Ein Nebeneffekt: Weil mit modernen Technologien wie etwa 3D-Druck zum Teil völlig neuartige Stoffe geschaffen werden, haben diese auch völlig neue Eigenschaften. So setzen einige Hersteller eine 3D-Flachstricktechnologie ein. Weil passgenau produziert werden kann, fällt kein Ausschuss an.

Seat experimentiert mit natürlichen Materialien. Durch die Kombination mit 3D-Druck können völlig neue Effekte erzielt werden, z.

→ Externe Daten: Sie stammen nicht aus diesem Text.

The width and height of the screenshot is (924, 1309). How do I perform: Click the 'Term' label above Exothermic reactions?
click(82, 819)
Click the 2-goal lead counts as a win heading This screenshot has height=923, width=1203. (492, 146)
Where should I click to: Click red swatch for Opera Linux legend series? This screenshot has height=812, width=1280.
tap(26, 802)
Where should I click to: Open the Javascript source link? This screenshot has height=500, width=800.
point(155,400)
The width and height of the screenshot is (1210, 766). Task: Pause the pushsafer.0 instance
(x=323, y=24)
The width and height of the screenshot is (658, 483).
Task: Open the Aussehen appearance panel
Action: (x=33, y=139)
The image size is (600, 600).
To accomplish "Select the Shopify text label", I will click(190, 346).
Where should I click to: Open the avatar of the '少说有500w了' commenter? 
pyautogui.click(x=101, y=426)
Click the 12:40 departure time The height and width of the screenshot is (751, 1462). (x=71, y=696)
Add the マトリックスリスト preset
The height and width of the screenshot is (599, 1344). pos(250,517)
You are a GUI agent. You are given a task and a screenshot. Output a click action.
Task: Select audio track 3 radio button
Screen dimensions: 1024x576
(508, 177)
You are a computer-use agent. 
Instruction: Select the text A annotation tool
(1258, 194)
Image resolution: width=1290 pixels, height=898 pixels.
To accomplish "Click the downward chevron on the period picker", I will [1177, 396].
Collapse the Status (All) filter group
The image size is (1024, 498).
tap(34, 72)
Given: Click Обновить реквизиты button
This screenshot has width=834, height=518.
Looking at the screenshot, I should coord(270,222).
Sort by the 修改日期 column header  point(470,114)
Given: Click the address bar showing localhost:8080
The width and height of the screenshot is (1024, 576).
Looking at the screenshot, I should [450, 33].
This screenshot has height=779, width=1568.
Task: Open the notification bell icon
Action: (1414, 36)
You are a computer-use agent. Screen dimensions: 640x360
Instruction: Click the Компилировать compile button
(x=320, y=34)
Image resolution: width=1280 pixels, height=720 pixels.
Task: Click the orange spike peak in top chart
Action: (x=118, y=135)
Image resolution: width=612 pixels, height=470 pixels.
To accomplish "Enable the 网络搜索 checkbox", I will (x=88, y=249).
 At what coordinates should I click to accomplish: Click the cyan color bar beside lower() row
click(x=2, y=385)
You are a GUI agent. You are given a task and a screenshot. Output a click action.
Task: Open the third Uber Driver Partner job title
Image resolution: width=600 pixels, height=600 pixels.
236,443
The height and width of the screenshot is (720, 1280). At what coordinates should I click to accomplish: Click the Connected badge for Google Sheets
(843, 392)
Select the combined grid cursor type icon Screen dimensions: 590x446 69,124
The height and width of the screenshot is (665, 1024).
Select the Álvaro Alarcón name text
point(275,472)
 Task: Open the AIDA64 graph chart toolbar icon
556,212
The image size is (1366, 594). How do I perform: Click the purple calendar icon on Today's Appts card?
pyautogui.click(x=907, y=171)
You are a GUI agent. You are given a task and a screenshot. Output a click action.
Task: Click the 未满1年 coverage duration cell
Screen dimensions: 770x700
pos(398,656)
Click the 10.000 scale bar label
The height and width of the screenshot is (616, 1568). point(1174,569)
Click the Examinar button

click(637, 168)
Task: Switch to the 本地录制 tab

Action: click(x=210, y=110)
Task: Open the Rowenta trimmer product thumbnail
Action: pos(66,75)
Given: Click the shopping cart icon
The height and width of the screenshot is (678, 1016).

B. unterlegte Grafiken.
Bild: Seat
Der eigentliche Clou aber ist der schichtweise Aufbau im 3D-Druck. "Wir können Grafiken innerhalb des Materials selbst erstellen, was zu einem einzigartigen Ergebnis führt", sagt Francesca Sangalli, die bei Seat für die neuen Produkte zuständig ist.
Auch bei BMW ist nachhaltiges Design ein Teil des Vorhabens, die Fertigung ganzheitlich neu zu denken. So bilden wiederverwertete Nylonabfälle die Basis für ein Kunststoffgarn, aus dem unter anderem die Bodenverkleidungen im elektrischen BMW iX sowie im neuen BMW X1 bestehen. Als Ausgangsstoff für dieses als Econyl bezeichnete Material dienen ausgediente Fischernetze sowie zerschlissene Bodenbeläge und Restabfälle aus der Kunststoffproduktion, die vorher am Computer speziell designt worden sind. (Nachhaltig: BMW reduziert CO2)
Besonders bei Thermoplast-Kunststoffen in Neuwagen lässt sich viel nachhaltiger produzieren: BMW hat sich dort das Ziel gesetzt, den Anteil an Recycling-Materialien bis zum Jahr 2030 von derzeit rund 20 auf durchschnittlich 40 Prozent zu erhöhen. "Damit schöpfen wir das volle Potenzial der Digitalisierung aus", hat sich BMW-CEO Oliver Zipse dazu kürzlich geäußert.
Der Zuliefer-Gigant Conti seinerseits hat noch einiges mehr auf Lager: zum Beispiel das Oberflächenmaterial Xpreshn, insbesondere einsetzbar für Türverkleidungen und Armaturenbretter, kann mit nachwachsenden Rohstoffen hergestellt werden und liefert so eine besonders umweltfreundliche Lösung.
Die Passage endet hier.